::: Working data :::

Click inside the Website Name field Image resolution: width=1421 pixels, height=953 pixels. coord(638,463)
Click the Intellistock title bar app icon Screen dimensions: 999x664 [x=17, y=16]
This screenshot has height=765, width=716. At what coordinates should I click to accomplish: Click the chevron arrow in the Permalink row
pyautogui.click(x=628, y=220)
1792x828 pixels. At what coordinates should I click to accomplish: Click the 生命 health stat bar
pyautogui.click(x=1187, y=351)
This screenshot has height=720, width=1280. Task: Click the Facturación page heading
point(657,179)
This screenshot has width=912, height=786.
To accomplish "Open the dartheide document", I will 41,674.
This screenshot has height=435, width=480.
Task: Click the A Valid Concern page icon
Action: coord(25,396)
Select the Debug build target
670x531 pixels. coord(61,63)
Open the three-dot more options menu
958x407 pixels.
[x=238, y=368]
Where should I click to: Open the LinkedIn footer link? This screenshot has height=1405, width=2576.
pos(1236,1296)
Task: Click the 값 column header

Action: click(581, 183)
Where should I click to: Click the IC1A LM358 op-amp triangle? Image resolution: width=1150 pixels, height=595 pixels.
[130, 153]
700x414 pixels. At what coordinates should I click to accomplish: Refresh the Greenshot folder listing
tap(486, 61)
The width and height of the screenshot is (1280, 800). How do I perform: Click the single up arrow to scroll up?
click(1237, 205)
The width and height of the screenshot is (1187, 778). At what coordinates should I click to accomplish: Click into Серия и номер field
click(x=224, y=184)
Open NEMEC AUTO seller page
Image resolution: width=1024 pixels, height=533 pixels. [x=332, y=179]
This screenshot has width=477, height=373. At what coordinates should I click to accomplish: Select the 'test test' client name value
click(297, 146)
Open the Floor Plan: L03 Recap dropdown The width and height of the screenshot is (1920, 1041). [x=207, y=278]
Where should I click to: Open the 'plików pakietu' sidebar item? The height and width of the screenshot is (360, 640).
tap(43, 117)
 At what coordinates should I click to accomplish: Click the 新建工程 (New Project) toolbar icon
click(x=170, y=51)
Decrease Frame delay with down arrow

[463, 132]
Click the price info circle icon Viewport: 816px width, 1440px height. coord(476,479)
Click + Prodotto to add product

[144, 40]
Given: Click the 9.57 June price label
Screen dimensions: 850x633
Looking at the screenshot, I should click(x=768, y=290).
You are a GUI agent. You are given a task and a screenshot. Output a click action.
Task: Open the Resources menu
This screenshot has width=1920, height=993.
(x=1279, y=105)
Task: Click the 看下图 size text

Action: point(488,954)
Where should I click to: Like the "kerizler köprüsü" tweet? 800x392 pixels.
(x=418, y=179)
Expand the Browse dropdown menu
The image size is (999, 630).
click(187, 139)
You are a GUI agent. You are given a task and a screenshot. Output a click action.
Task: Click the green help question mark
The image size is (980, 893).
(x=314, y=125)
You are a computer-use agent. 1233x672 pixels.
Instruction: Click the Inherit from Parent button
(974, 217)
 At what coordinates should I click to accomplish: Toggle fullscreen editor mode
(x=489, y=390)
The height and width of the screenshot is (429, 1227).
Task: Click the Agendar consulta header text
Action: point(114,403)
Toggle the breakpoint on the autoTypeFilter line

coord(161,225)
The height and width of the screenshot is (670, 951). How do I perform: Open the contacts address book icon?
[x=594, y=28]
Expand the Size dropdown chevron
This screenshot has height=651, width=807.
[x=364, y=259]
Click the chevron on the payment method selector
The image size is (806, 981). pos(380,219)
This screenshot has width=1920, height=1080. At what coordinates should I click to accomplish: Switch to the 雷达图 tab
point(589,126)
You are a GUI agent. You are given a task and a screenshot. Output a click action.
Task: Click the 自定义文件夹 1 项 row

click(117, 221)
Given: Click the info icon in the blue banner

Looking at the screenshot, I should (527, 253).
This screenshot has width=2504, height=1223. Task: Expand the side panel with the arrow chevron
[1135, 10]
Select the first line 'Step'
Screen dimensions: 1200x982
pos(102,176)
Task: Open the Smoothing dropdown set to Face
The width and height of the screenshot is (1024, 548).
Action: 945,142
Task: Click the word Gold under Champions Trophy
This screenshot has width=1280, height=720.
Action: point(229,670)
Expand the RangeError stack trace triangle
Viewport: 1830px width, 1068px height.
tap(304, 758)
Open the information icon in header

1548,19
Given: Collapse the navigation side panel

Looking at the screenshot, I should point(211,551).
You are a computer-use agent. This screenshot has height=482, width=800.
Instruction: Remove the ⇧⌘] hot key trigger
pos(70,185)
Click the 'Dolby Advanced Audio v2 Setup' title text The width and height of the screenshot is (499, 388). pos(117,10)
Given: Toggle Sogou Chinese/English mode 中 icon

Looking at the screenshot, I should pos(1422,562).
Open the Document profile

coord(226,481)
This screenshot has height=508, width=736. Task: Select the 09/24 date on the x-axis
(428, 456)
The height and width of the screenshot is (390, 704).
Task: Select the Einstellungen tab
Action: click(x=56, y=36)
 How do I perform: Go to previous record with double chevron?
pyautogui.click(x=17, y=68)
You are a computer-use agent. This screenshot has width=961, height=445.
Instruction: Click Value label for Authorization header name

:::

> _Problem to solve_:
Reproduce the entire listing above, swapping "Website Name" for "Site Title" and leaving everything else unchanged.

> _Response to this exercise_:
Click inside the Site Title field Image resolution: width=1421 pixels, height=953 pixels. coord(638,463)
Click the Intellistock title bar app icon Screen dimensions: 999x664 [x=17, y=16]
This screenshot has height=765, width=716. At what coordinates should I click to accomplish: Click the chevron arrow in the Permalink row
pyautogui.click(x=628, y=220)
1792x828 pixels. At what coordinates should I click to accomplish: Click the 生命 health stat bar
pyautogui.click(x=1187, y=351)
This screenshot has height=720, width=1280. Task: Click the Facturación page heading
point(657,179)
This screenshot has width=912, height=786.
To accomplish "Open the dartheide document", I will 41,674.
This screenshot has height=435, width=480.
Task: Click the A Valid Concern page icon
Action: coord(25,396)
Select the Debug build target
670x531 pixels. coord(61,63)
Open the three-dot more options menu
958x407 pixels.
[x=238, y=368]
Where should I click to: Open the LinkedIn footer link? This screenshot has height=1405, width=2576.
pos(1236,1296)
Task: Click the 값 column header

Action: click(581, 183)
Where should I click to: Click the IC1A LM358 op-amp triangle? Image resolution: width=1150 pixels, height=595 pixels.
[130, 153]
700x414 pixels. At what coordinates should I click to accomplish: Refresh the Greenshot folder listing
tap(486, 61)
The width and height of the screenshot is (1280, 800). How do I perform: Click the single up arrow to scroll up?
click(1237, 205)
The width and height of the screenshot is (1187, 778). At what coordinates should I click to accomplish: Click into Серия и номер field
click(x=224, y=184)
Open NEMEC AUTO seller page
Image resolution: width=1024 pixels, height=533 pixels. [x=332, y=179]
This screenshot has width=477, height=373. At what coordinates should I click to accomplish: Select the 'test test' client name value
click(297, 146)
Open the Floor Plan: L03 Recap dropdown The width and height of the screenshot is (1920, 1041). [x=207, y=278]
Where should I click to: Open the 'plików pakietu' sidebar item? The height and width of the screenshot is (360, 640).
tap(43, 117)
 At what coordinates should I click to accomplish: Click the 新建工程 (New Project) toolbar icon
click(x=170, y=51)
Decrease Frame delay with down arrow

[463, 132]
Click the price info circle icon Viewport: 816px width, 1440px height. coord(476,479)
Click + Prodotto to add product

[144, 40]
Given: Click the 9.57 June price label
Screen dimensions: 850x633
Looking at the screenshot, I should click(x=768, y=290).
You are a GUI agent. You are given a task and a screenshot. Output a click action.
Task: Open the Resources menu
This screenshot has width=1920, height=993.
(x=1279, y=105)
Task: Click the 看下图 size text

Action: point(488,954)
Where should I click to: Like the "kerizler köprüsü" tweet? 800x392 pixels.
(x=418, y=179)
Expand the Browse dropdown menu
The image size is (999, 630).
click(187, 139)
You are a GUI agent. You are given a task and a screenshot. Output a click action.
Task: Click the green help question mark
The image size is (980, 893).
(x=314, y=125)
You are a computer-use agent. 1233x672 pixels.
Instruction: Click the Inherit from Parent button
(974, 217)
 At what coordinates should I click to accomplish: Toggle fullscreen editor mode
(x=489, y=390)
The height and width of the screenshot is (429, 1227).
Task: Click the Agendar consulta header text
Action: point(114,403)
Toggle the breakpoint on the autoTypeFilter line

coord(161,225)
The height and width of the screenshot is (670, 951). How do I perform: Open the contacts address book icon?
[x=594, y=28]
Expand the Size dropdown chevron
This screenshot has height=651, width=807.
[x=364, y=259]
Click the chevron on the payment method selector
The image size is (806, 981). pos(380,219)
This screenshot has width=1920, height=1080. At what coordinates should I click to accomplish: Switch to the 雷达图 tab
point(589,126)
You are a GUI agent. You are given a task and a screenshot. Output a click action.
Task: Click the 自定义文件夹 1 项 row

click(117, 221)
Given: Click the info icon in the blue banner

Looking at the screenshot, I should (527, 253).
This screenshot has width=2504, height=1223. Task: Expand the side panel with the arrow chevron
[1135, 10]
Select the first line 'Step'
Screen dimensions: 1200x982
pos(102,176)
Task: Open the Smoothing dropdown set to Face
The width and height of the screenshot is (1024, 548).
Action: 945,142
Task: Click the word Gold under Champions Trophy
This screenshot has width=1280, height=720.
Action: point(229,670)
Expand the RangeError stack trace triangle
Viewport: 1830px width, 1068px height.
tap(304, 758)
Open the information icon in header

1548,19
Given: Collapse the navigation side panel

Looking at the screenshot, I should point(211,551).
You are a computer-use agent. This screenshot has height=482, width=800.
Instruction: Remove the ⇧⌘] hot key trigger
pos(70,185)
Click the 'Dolby Advanced Audio v2 Setup' title text The width and height of the screenshot is (499, 388). pos(117,10)
Given: Toggle Sogou Chinese/English mode 中 icon

Looking at the screenshot, I should pos(1422,562).
Open the Document profile

coord(226,481)
This screenshot has height=508, width=736. Task: Select the 09/24 date on the x-axis
(428, 456)
The height and width of the screenshot is (390, 704).
Task: Select the Einstellungen tab
Action: click(x=56, y=36)
 How do I perform: Go to previous record with double chevron?
pyautogui.click(x=17, y=68)
You are a computer-use agent. This screenshot has width=961, height=445.
Instruction: Click Value label for Authorization header name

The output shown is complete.